Hey Teeray, "So I saddled up my seahorse with a fly rod in my hand , I was not looking for salvation, just a salty piece of land" JB 
A few other good books for fly fishing are Hatches II by Al Caucci & Bob Nastasi,Trying Dry Flies- Bone Fishing With A Fly by Randall Kaufmann, Trout Fishing by Joe Brooks,Trout Tactics by Joe Humphreys,Selective Trout by Doug Swisher- Carl Richards, The Masters on the Nymph-The Masters on the Dry Fly by J. Michael Migel just to name a few....JIM


----------



## Live2Fish (Apr 7, 2004)

May have to check some of them out. Last non-technical book I read that involved fishing was "The Old Man and the Sea". Now you may understand why I have never read another!


----------



## Teeray (Apr 11, 2004)

Parrothead Jim,

I'm just guessing, but are those lyrics from the CD that was included with the book? My copy came from a discount book store and did not have the CD in it, so I need to find out what that song is, and if it will be released on an upcoming album.

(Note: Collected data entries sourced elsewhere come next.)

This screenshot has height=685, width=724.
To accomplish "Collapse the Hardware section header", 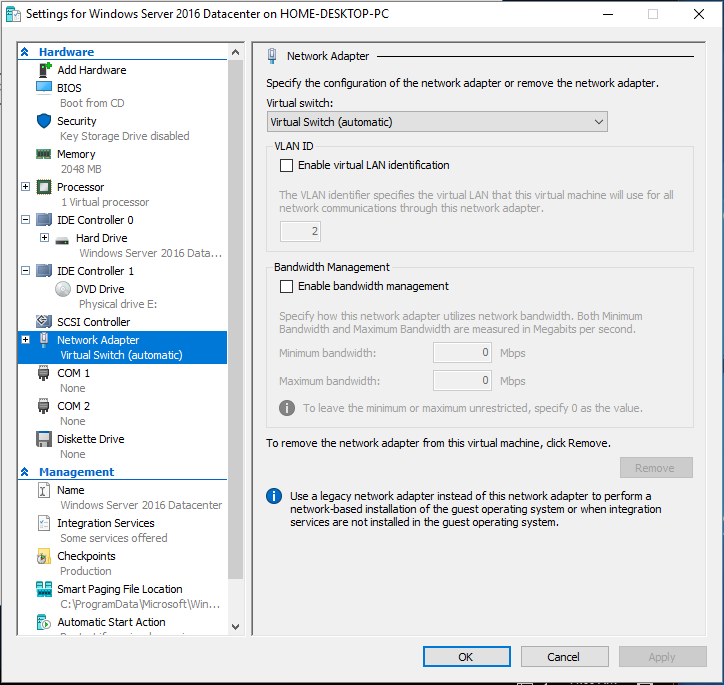I will pyautogui.click(x=25, y=52).

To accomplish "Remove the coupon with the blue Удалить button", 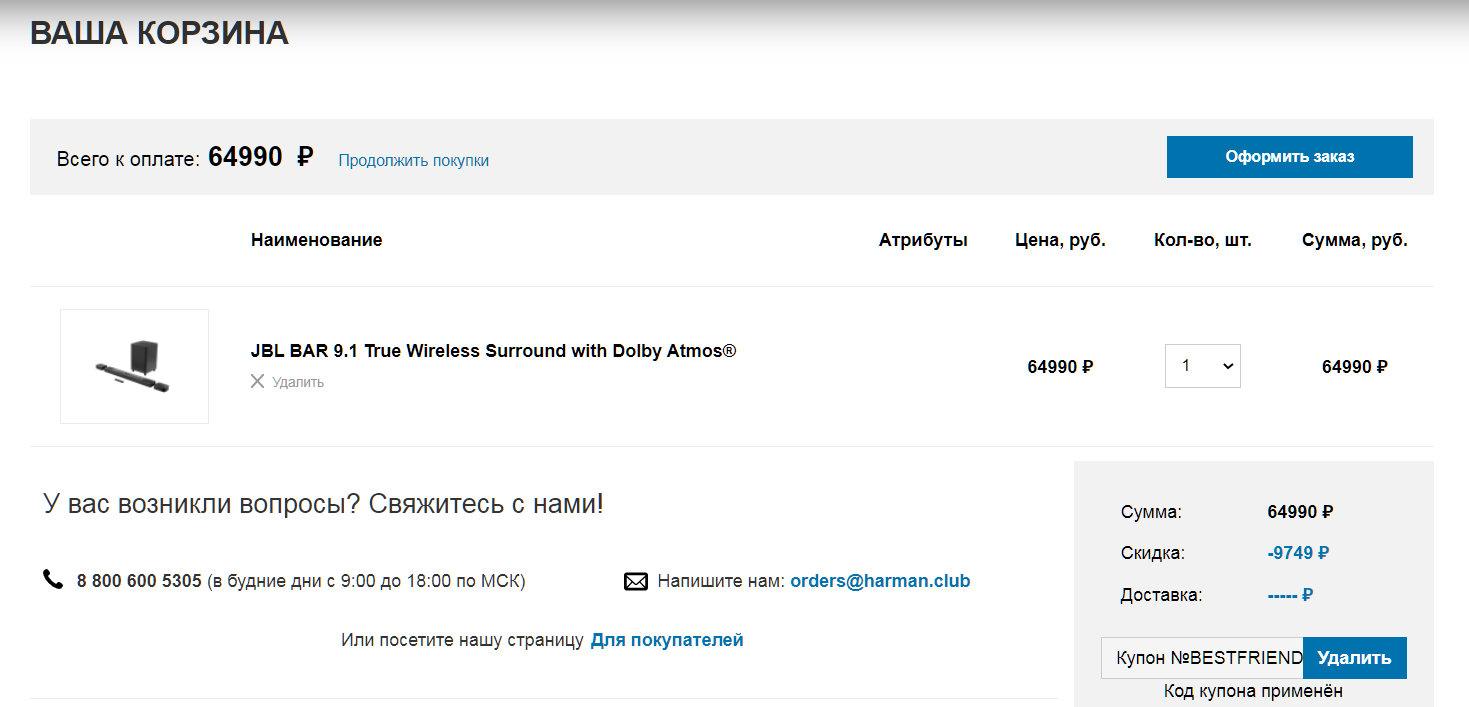I will pyautogui.click(x=1354, y=658).
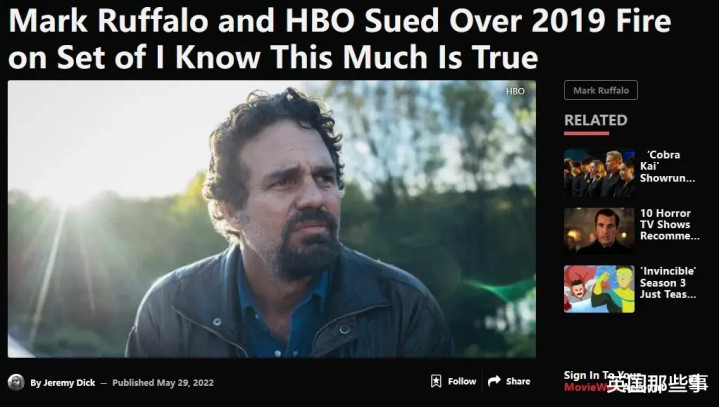This screenshot has height=407, width=719.
Task: Read the 'Cobra Kai' Showrunner article link
Action: pos(667,166)
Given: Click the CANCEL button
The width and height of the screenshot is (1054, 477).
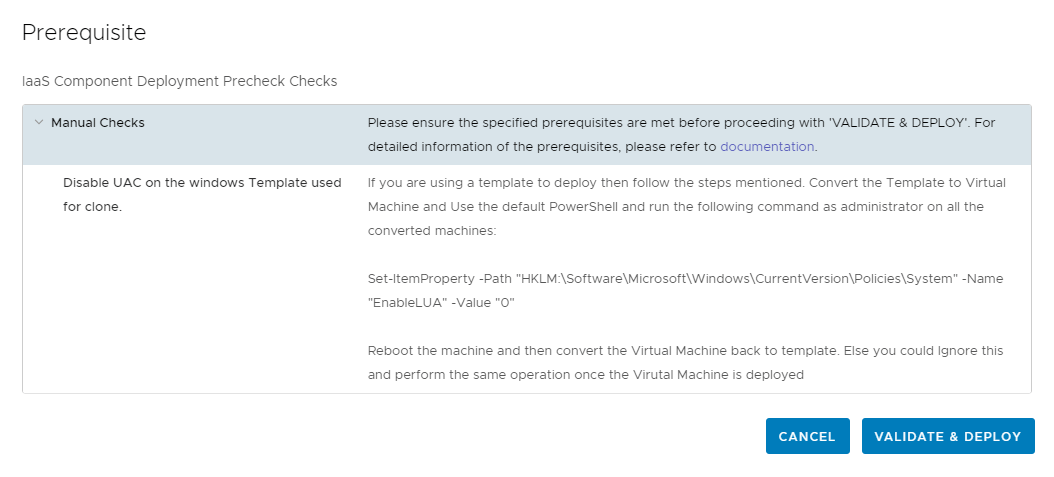Looking at the screenshot, I should click(807, 436).
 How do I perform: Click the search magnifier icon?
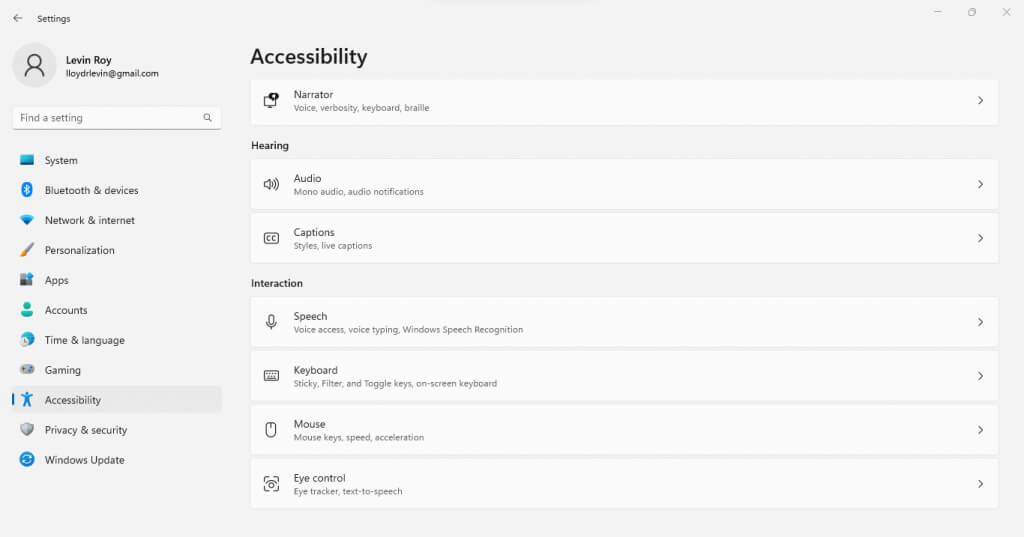click(208, 118)
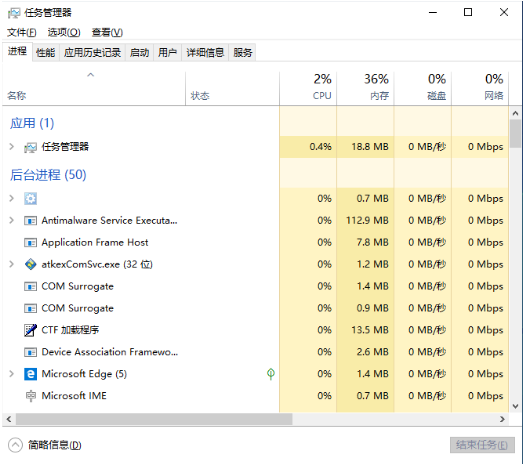Open the 详细信息 tab
524x464 pixels.
[x=205, y=52]
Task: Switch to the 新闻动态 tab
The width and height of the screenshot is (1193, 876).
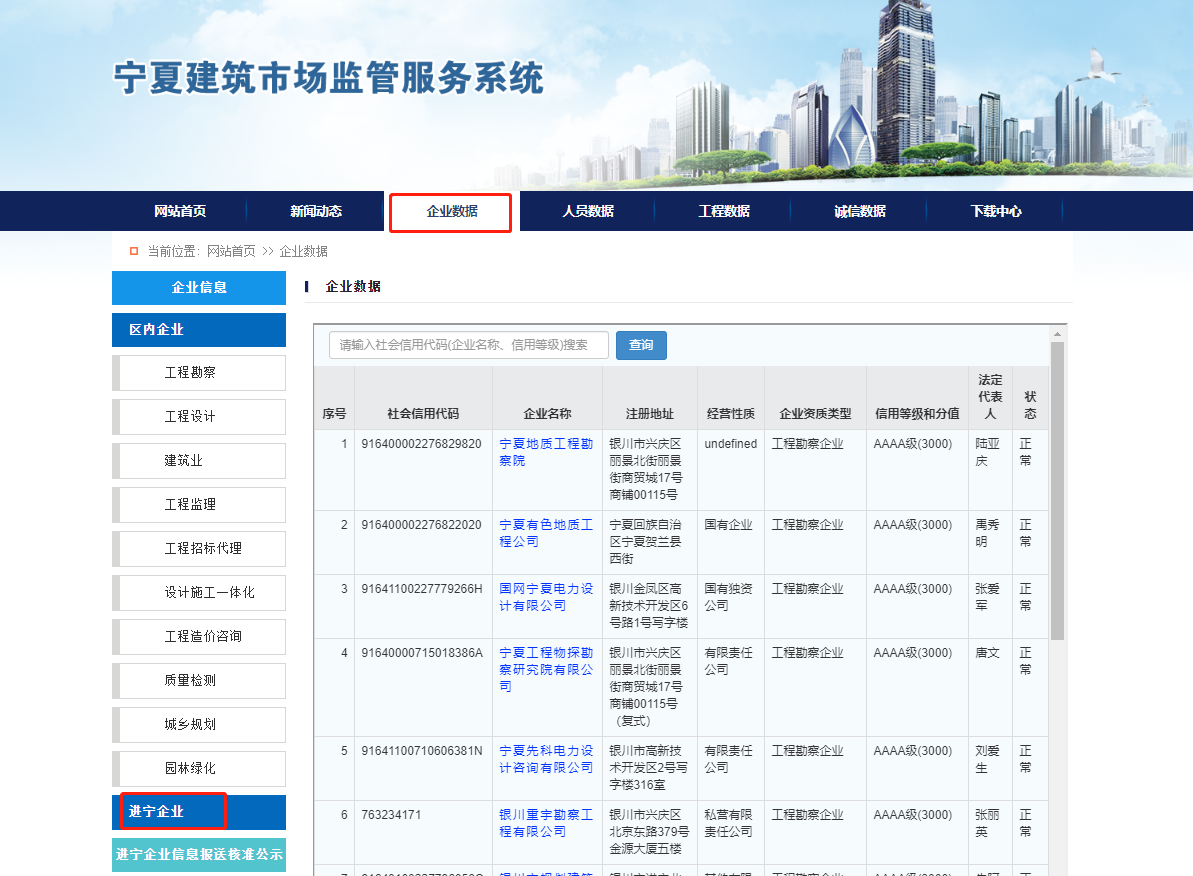Action: (x=316, y=211)
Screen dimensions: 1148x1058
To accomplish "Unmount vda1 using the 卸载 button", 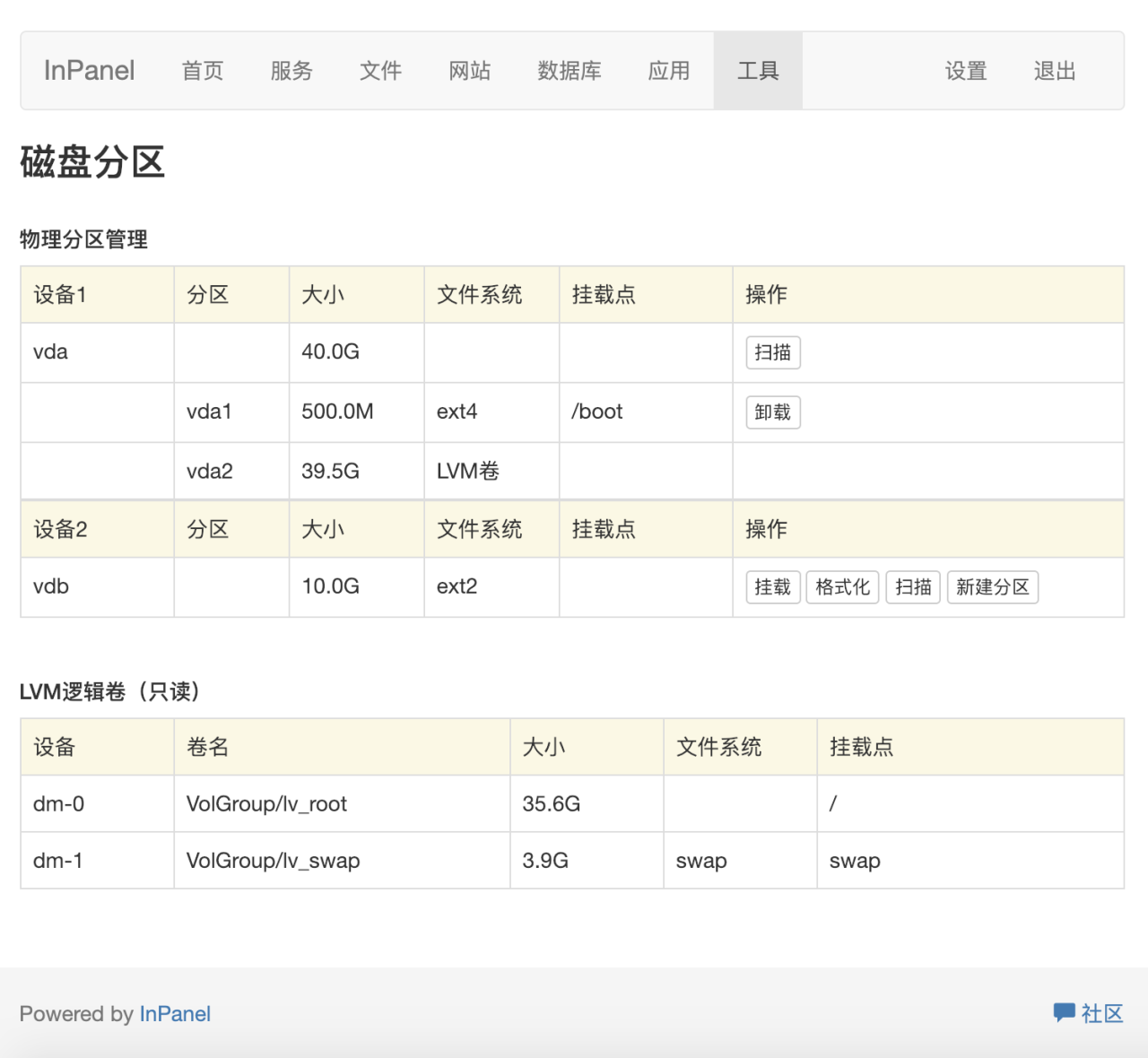I will point(772,412).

"Take another road, to another time, like a novel from the five and dime..."

Teeray


----------



## stonefly71 (Apr 14, 2004)

I've read all his books and have most of them I think I lack 2 from having all he wrote If your looking for them check out1/2 price books as they sometimes get some of his books in as I've bought 3 from there and paid 6 bucks each for them as where if you go to a regular book store they are around 14 bucks each. His newest isn't as good as most I just couldn't get into it. It took me over 6 months to read as it didn't have the power to hook me like the others as I usually read them straight thru. 1/2 price has many fly fishing and tying books. The best one is one west lane ave. right off campas. And it's a huge store I give it 3 thumbs up compared to the other small ones I've been to. I usually goto the one over off Brice rd and Tussing. I just picked up a book by Tuliss I belive it was called fishing small flies for 6 bucks. And bought Micro Patterns a few months ago for a friend in Texas for 14 bucks which I paid 30 bucks for mine 2 yrs ago and was pissed I found it so cheap. Might buy some of them and put them on e-bay and try and make some money on them. Later if anyone wants to know more e-mail me with book question in the subject. Later Matt aka. STONEFLY71


----------